WISCASSET, Maine — A committee charged with recommending a new mascot to replace Wiscasset High School’s controversial “Redskins” moniker has arrived at the choice of “Wolverines” after a public vote on name possibilities earlier this month.
Wiscasset High School Principal Matt Carlson, who also serves as chairman of the mascot committee, confirmed Thursday that Wolverines garnered 144 votes in the online balloting. Carlson said Wolverines beat out “Red Hawks” (118 votes) and “Rebels” (89) to claim the most public support to be the school’s next mascot.
The principal said that, because of the vote, the committee will recommend that name to the Regional School Unit 12 board of directors when it meets May 12. Before that school board meeting, Carlson said, the committee will narrow a group of logo options to two finalists, then hold a schoolwide vote on which image to present to the school board next month along with the recommended mascot name.
Carlson said that he was encouraged by the number of people who took the time to vote on a new mascot name, but that he hasn’t noticed a big change in the atmosphere at the school since the early April polling.
An RSU 12 board decision in January to cease use of the Redskins mascot, in response to a September request by the Maine Indian Tribal-State Commission, spurred a student walkout protest and petition against the move.
“What was nice was that there were a few hundred people voting,” Carlson said. “But we’re still going through the process. Maybe next year, we’ll see a difference.”
A nonbinding March 1 referendum in Wiscasset showed that the vast majority of those who cast ballots that day favored continued use of Redskins as Wiscasset High School’s mascot. During the next RSU 12 board meeting, on March 17, the board narrowly approved a motion that would allow the mascot to stay in place until the end of the current school year — but reaffirmed that it must be replaced after that.
The timetable the board set into place last month gave the Wiscasset-based mascot committee until May 12 to settle on a new name, and set an Aug. 1 deadline for the school to remove the Redskins name and logo from the property, with the exception of historic photos and awards.

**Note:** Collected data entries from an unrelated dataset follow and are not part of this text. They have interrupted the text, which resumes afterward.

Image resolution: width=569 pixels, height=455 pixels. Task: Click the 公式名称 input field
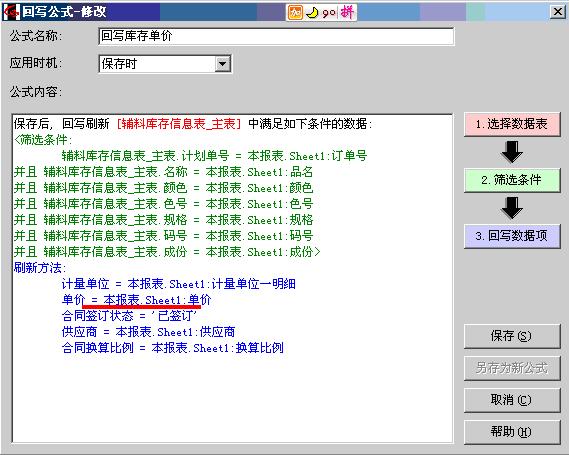pyautogui.click(x=276, y=36)
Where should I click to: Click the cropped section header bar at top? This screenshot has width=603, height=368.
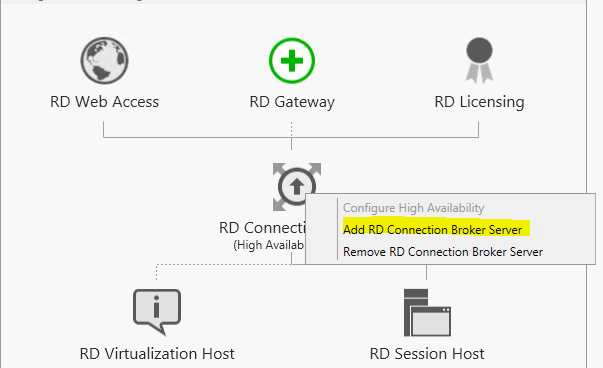292,2

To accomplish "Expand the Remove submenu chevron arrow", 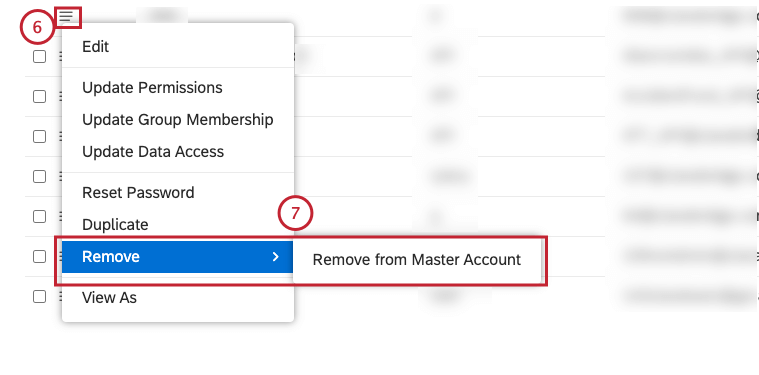I will [x=275, y=256].
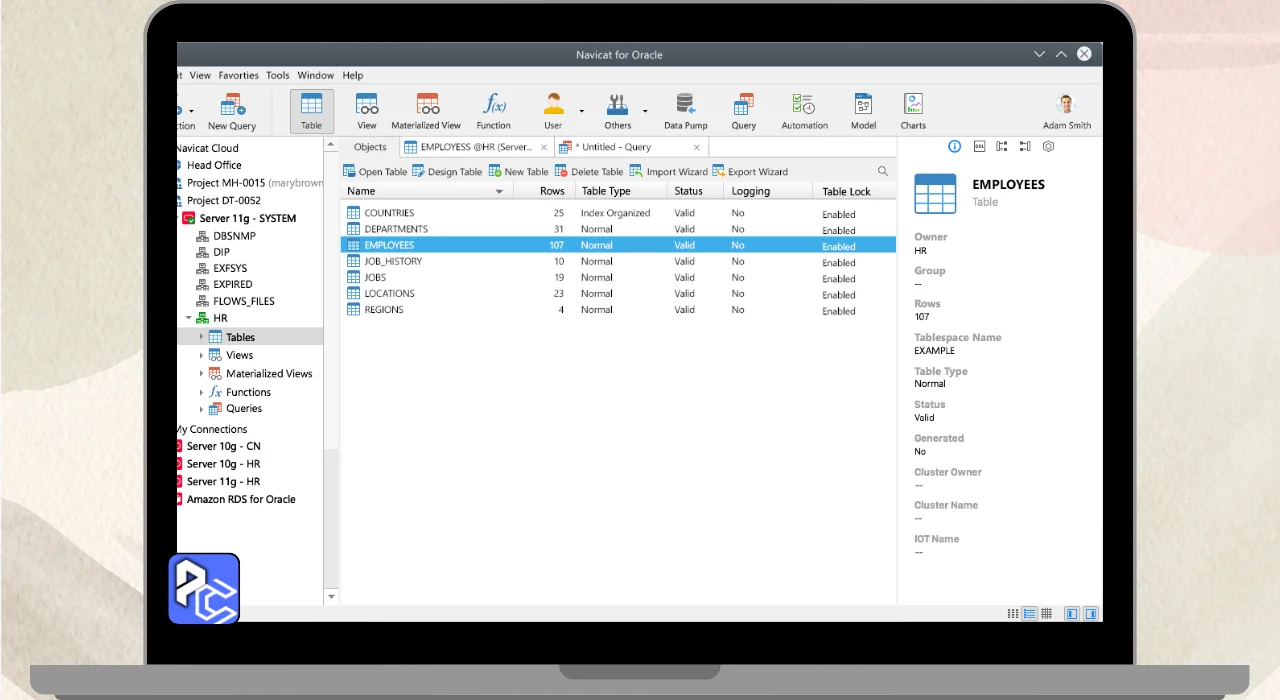Switch to list view mode
Viewport: 1280px width, 700px height.
pos(1013,614)
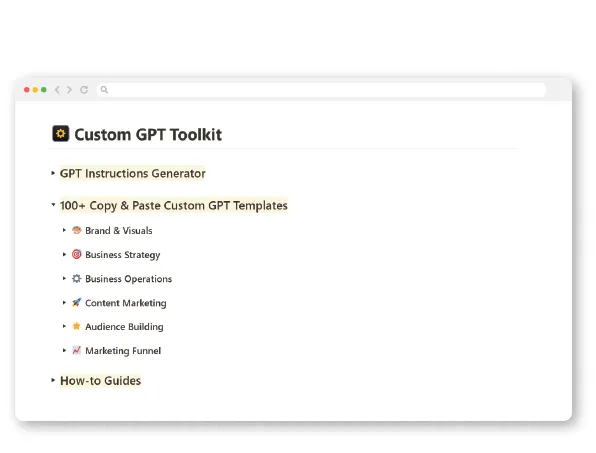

Some dissenting members of the school board and mascot committee — which formed after the MITSC representatives called for the mascot change last fall, initially charged with studying the name and returning with a recommendation on whether to keep Redskins in place — have argued against the committee’s new mission, as ordered by the RSU 12 board on March 17.
Supporters of the nearly 70-year-old Redskins name argue that the term is used respectfully and honorably, and have countered historical references cited to prove the word’s “racist” origins with texts suggesting Indians once embraced the term.
Those who support the change argue that, regardless of whether advocates for keeping the name do so in a respectful manner, Maine’s tribes have made clear their perspective that continued use of Redskins would be disrespectful to them and their heritage.
By changing its mascot name, Wiscasset High School joins a growing list of schools and colleges around the country that have switched sports team names in deference to tribal concerns. In Maine, Scarborough High School in 2000 replaced its Redskins nickname with Red Storm, while Old Town High School in 2005 dropped Indians as its mascot.
The only other schools in Maine to use the wolverine for a mascot are Schenck High School in East Millinocket and the post-graduate college preparatory school Bridgton Academy.